Anyway, what does unauthenticated user mean?  Would this be the cause for Starcraft not being able to see a game created on either machine?

Or do I have to make each computer a host and a guest...?

I have a network card in each computer...do I just connect them with an ethernet cable and make a new connection?


----------



## computerdude2004

You can connect each computer with one ethernet cable, but I wouldn't recommend it because you will get packet collision. You should get a switch and then plug an ethernet cable from each computer into the switch. The switch will control the packets so they don't collide.
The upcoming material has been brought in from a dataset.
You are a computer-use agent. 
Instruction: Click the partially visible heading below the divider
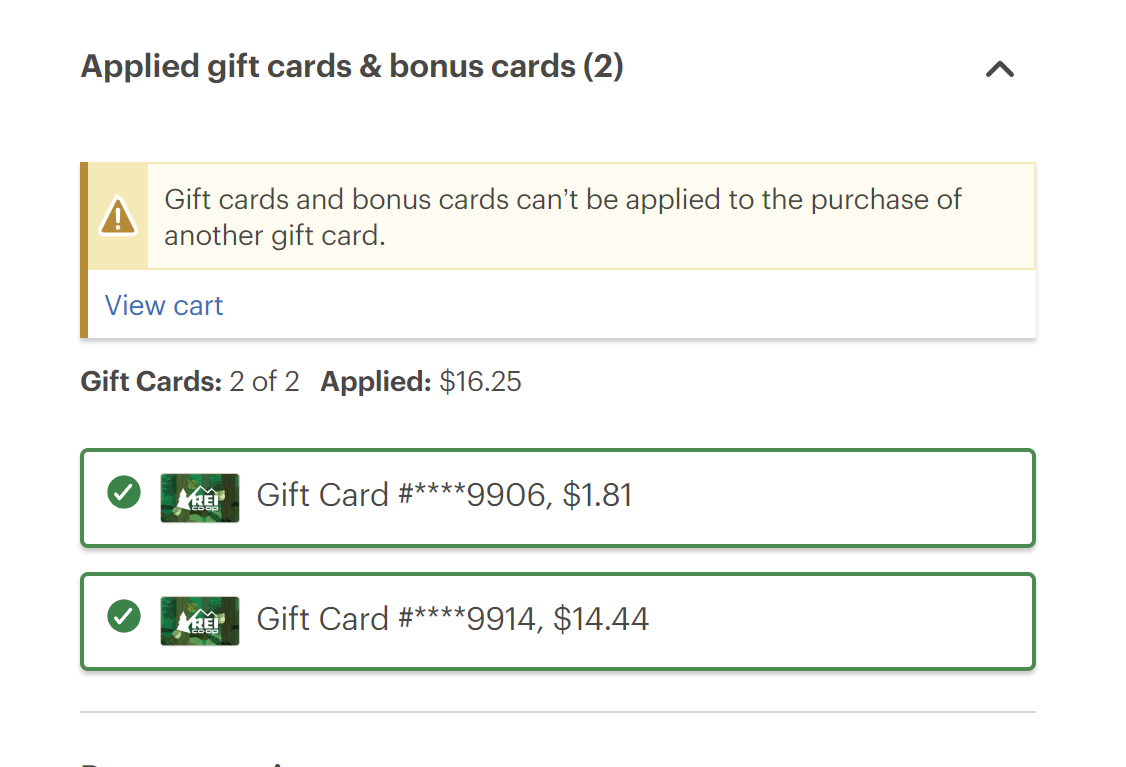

You don't have to make one computer a host and the other a guest either.


----------



## zkiller

a hub would also work since both computers will be on the same local area network. also, for a direct connection between two nic cards, you won't be able to just use any netowk cable. it will need to be a cross over cable for it to work.


----------



## computerdude2004

A switch does a better job making sure packets don't collide, compared to a hub, I have heard.


----------



## computerdude2004

*Router*

If you would also like both computers to use the same internet connection than you should get a router with a built in switch.


----------



## Praetor

> A switch does a better job making sure packets don't collide, compared to a hub, I have heard.


Yes but nowadays even hubs are more than sufficient  A switch is essentially an intelligen hub


----------



## zkiller

a hub connects systems that are on the same local area network. a switch was originally meant to connect 2 or more local area networks. it can of course also function as a hub if you so please. i just thought i would throw another option out there. i don't know what switches and hubs currently go for, as i haven't really looked at anything of the nature in a few years. but i thought it might be possible that a hub would be cheaper. :shrug:


----------